Creating a collection is necessary because it forms the foundation for storing data in Milvus.
Step 2: create vectors and save them in the collection
Embedding vectors are essentially lists of numbers used to represent various types of data, like images, words, or even collections of text. We create embedding vectors when we want to convert our text data into a form that a machine-learning model can understand and process.
After creating these vectors, we then load them into a vector database, which is a type of database that uses vectors (instead of text) as its primary data representation format. This is useful as it allows for efficient storage and retrieval of high-dimensional vector data.
Step 2: search and query your data from your vector db
Finding and searching data in Milvus involves using the search function on our collection.
What we search for depends on the specific use case - for example, if we're working with a book collection, we might want to search for a word inside book intros that are saved in Milvus as vectors.
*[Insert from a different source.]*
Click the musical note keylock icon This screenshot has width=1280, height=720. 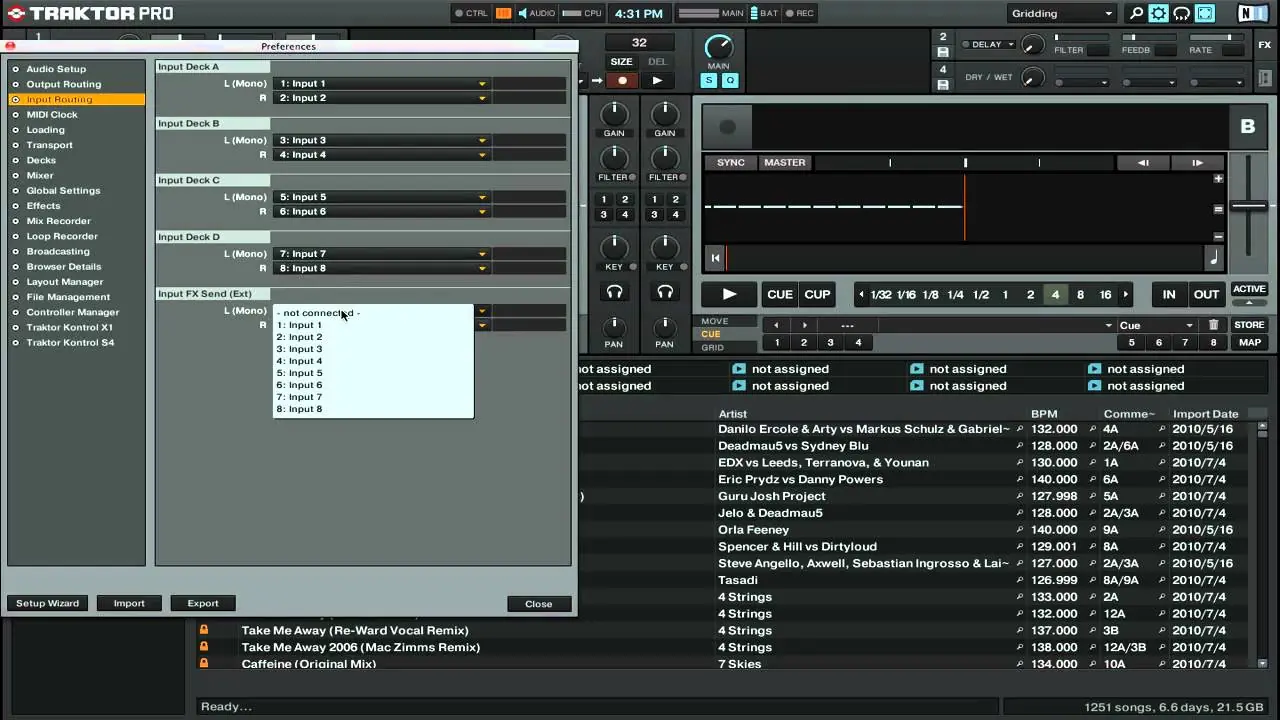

After finding the data, we can proceed to query the DB to find the books that contain a specific word.
Querying involves extracting specific data from our search results according to certain conditions.
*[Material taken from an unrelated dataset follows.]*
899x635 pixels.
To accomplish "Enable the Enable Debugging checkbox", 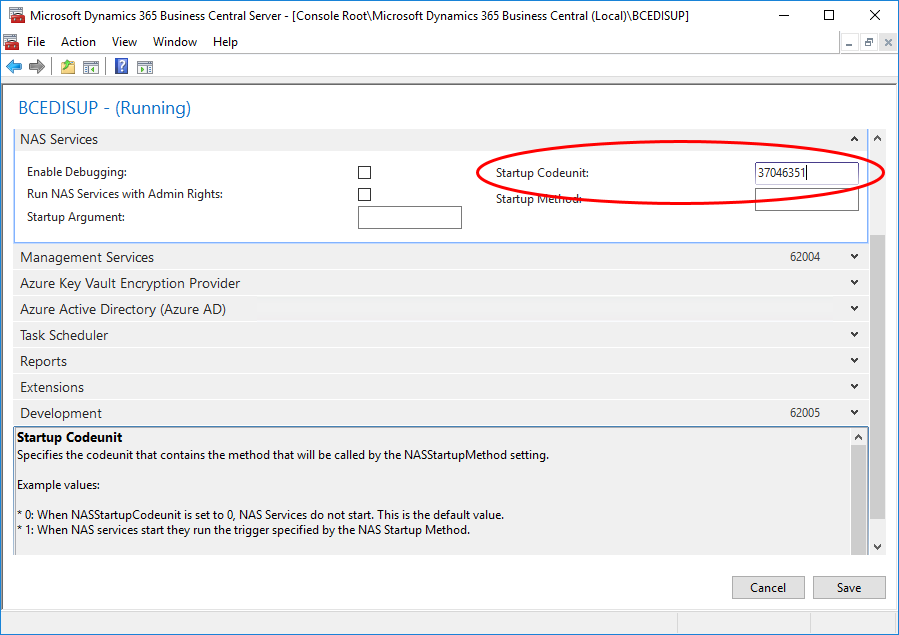I will click(364, 172).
Here's a flow diagram to visualize this process better:
Let's start using python
Creating a collection in Milvus
A collection is like a table in a relational database and is a basic data organization unit in Milvus. A collection contains a group of vectors and attributes that are logically grouped. Let's start by creating one:
- Imports necessary
import configparser
import time
import random
from pymilvus import connections, utility
from pymilvus import Collection, DataType, FieldSchema, CollectionSchema
- Retrieving Bert model directory and the collection name
bert_model_dir='/pyapp/models/multi-qa-MiniLM-L6-cos-v1/'
collection_name = "book"
- Establishing connection with env variables
cfp = configparser.RawConfigParser()
cfp.read('config.ini')
milvus_uri = cfp.get('milvus_env', 'uri')
token = cfp.get('milvus_env', 'token')
connections.connect("default",
uri=milvus_uri,
token=token)
- Creating if the collection exists. if yes drop it. Then recreate it defining the collection columns ( fields ).
# Check if the collection exists
check_collection = utility.has_collection(collection_name)
if check_collection:
drop_result = utility.drop_collection(collection_name)
print("Success!")
# create a collection with customized primary field: book_id_field
dim = 384
book_id_field = FieldSchema(name="book_id", dtype=DataType.INT64, is_primary=True, description="customized primary id")
word_count_field = FieldSchema(name="word_count", dtype=DataType.INT64, description="word count")
book_intro_field = FieldSchema(name="book_intro", dtype=DataType.FLOAT_VECTOR, dim=dim)
sentence_field = FieldSchema(name="sentence", dtype=DataType.VARCHAR,description="book sentence", max_length=2000,default_value="")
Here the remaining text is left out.